Doug Casey on Labor Unions

March 2, 2011

Louis: Doug, last week we talked about turmoil arising from the clash between labor unions clinging to wages from the fat years and bankrupt governments facing lean-year budgets. You saw that as a sign of more imminent chaos—a warning worth giving—but we didn’t really get into the subject of labor unions themselves. Knowing your philosophical bent, I’d bet your views on them might surprise many people.

Doug: My take is that there’s nothing inherently wrong with unions, as long as they are voluntary associations of people; they’re just associations working in certain trades or in certain places. It’s natural. Sure, why not?

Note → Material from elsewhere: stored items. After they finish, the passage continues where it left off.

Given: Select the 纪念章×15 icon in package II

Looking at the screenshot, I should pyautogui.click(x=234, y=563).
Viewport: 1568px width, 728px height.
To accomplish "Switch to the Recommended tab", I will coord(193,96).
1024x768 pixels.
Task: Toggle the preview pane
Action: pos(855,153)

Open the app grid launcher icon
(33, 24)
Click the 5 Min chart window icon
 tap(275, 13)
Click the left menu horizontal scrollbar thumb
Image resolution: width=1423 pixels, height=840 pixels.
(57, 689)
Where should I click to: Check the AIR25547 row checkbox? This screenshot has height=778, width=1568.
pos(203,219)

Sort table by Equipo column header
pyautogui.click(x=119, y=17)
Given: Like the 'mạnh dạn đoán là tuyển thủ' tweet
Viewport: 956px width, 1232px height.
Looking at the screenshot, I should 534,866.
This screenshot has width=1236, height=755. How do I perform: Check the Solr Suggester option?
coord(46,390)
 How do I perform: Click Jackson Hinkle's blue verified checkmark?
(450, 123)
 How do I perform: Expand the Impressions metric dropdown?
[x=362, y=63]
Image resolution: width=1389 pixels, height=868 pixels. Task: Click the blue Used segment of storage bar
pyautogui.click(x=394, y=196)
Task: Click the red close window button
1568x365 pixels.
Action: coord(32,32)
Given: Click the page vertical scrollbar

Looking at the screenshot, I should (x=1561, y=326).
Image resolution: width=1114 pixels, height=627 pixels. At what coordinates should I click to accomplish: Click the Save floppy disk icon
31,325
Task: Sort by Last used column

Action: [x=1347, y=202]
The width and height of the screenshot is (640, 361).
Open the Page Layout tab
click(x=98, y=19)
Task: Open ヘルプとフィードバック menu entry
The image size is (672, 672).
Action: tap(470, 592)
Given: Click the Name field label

But there are problems with the way unions exist in reality today, particularly when membership is made mandatory. That’s a violation of the human right to work. When you can’t work unless you join the union, and union membership is limited—often to people with political connections or family relations with union officials—it’s clear that the union is not a defender of the little guy, but a kind of protection racket. It’s a fraud.
That doesn’t just harm the individual worker who may wish to enter a unionized field; it has broad economic consequences. When only union members can work, the union can set wages at whatever level they want. That makes the product or service in question more expensive for everyone in society. In other words, unions don’t help the average working man; they only help those who can get ...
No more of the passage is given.